58.BÖLÜM

235 37 20
                                    

33 YIL SONRA...

(Bölüm Şarkısı/1: Incibus - Dig)

15 Mayıs 2050/Pazar
Norveç/Oslo Mentalslykehus

"Devamında ne olmuş? Mahur'un çocuklarına ne olmuş?"

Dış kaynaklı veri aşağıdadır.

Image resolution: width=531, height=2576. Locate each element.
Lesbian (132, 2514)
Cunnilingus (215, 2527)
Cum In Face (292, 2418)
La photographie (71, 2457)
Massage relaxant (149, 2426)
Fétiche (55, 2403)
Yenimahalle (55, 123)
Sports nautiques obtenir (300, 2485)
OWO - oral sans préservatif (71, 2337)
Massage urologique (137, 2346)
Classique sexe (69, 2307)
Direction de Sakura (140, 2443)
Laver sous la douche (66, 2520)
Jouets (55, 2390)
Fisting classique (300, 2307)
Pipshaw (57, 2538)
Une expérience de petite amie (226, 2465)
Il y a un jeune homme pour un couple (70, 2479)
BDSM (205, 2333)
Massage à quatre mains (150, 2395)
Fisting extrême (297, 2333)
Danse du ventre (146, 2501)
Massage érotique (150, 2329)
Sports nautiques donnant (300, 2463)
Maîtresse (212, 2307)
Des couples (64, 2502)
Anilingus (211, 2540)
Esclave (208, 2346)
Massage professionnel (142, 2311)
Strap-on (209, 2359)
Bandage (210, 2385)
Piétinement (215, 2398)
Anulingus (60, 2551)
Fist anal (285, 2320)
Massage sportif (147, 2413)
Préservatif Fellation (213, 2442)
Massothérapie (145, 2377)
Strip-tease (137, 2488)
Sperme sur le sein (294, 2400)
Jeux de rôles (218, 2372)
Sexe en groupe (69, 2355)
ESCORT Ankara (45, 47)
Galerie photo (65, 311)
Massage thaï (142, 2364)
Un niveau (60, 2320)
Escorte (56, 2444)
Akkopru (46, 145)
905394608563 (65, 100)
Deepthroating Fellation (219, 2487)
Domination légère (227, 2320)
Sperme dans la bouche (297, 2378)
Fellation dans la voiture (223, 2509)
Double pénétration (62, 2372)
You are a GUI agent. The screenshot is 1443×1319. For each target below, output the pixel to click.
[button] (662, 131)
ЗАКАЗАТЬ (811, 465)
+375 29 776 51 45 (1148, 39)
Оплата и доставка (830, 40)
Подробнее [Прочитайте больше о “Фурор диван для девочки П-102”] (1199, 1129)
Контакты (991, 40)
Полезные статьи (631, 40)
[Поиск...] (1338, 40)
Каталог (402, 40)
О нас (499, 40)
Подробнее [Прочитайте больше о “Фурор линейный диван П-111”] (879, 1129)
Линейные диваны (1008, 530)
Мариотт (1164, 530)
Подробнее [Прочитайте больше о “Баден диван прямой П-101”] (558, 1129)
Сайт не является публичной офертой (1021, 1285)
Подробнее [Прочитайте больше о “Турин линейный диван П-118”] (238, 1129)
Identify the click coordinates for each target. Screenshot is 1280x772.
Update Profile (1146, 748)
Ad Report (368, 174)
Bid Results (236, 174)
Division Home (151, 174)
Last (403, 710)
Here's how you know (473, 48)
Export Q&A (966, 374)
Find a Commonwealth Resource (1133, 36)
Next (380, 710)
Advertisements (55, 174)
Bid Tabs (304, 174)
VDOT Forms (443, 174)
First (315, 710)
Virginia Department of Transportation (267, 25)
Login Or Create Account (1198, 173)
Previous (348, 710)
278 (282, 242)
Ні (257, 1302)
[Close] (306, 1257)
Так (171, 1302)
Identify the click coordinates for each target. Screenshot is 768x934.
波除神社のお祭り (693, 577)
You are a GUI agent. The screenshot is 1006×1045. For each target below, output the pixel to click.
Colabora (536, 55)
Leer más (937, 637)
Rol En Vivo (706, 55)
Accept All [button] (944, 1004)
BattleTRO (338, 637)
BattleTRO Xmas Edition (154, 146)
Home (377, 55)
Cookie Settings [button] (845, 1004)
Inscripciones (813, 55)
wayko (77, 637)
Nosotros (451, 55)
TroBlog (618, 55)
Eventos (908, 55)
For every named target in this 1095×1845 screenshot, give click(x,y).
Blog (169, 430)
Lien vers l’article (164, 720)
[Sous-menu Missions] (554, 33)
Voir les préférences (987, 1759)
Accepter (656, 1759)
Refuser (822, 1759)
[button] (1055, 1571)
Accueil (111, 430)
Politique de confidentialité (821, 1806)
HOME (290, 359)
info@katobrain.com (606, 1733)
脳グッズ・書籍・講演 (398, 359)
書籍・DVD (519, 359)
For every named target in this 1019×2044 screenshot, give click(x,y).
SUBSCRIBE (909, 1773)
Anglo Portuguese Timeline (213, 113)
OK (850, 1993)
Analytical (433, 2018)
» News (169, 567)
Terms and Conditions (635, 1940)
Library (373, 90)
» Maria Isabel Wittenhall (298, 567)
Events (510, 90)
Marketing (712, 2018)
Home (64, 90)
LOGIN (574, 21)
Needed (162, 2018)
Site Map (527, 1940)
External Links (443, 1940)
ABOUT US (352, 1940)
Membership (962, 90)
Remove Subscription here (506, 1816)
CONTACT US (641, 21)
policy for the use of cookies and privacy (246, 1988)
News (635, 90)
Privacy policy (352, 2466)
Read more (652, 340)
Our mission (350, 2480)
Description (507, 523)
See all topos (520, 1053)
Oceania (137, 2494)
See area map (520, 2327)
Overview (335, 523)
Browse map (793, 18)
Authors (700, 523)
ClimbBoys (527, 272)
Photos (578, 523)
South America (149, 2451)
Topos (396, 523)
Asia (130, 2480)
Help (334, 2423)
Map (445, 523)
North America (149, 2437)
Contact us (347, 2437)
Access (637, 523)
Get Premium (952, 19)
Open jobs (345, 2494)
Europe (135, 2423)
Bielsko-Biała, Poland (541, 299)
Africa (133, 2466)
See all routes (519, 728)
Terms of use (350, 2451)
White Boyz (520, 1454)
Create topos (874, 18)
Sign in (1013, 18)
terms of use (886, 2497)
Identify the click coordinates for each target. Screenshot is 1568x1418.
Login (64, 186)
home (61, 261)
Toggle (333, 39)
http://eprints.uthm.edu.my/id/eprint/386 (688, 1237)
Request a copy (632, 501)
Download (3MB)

"Mahur'un çok güzel bir kızı ve çok yakışıklı bir de oğlu olmuş. Bunlar büyümüşler, okumuşlar, iş sahibi olmuşlar ve sonra da evlenmişler. Şimdi, bir de çocukları varmış. Bu kitabı da onlar yazmış."

"Güzel yazmışlar. Güzel anlatmışlar. Ama..."

"Ama?"

"Ama kimsenin bilmediği bir şeyi yazmayı unutmuşlar." Dedim düşünceli bir şekilde gülümserken. Karşımdaki genç kadın ve genç adam merakla bana baktılar.

"Neyi?"

"O gün, Jonas öldüğünde Mahur'a verilen cüzdandan çıkan resmi. Jonas, Mahur'un vesikalık resmini hep cüzdanında saklamış. Neden biliyor musunuz?" Mahzunca gülümsedim. Elim, istem dışı yıllardır boynumda kolye olarak asılı olan yüzüğe gitti. Güç almak istercesine kolyenin ucundaki yüzüğü sıktım.

"Neden?" İkisinin de gözleri dolmuştu ve bana, bakarken sanki 55 yaşında bir kadına değil de 5 yaşında küçük bir çocuğuna bakıyorlarmış gibiydiler. Bakışlarında şefkat barınıyor, özlem yatıyordu.

"Çünkü en değerliler en derinlerde saklanırmış. Jonas öyle söylemişti. Bakın, ben de onu en derinimde saklıyorum." Diyip, elimi kalbime götürdüm. Üçümüzün de gözlerinden yaşlar süzülürken genç kadın ve genç adam aynı an da ayağa kalkıp yanıma geldiler. Tam karşımda durduklarında eğilip sıkıca sarıldılar ve başıma birer öpücük kondurdular.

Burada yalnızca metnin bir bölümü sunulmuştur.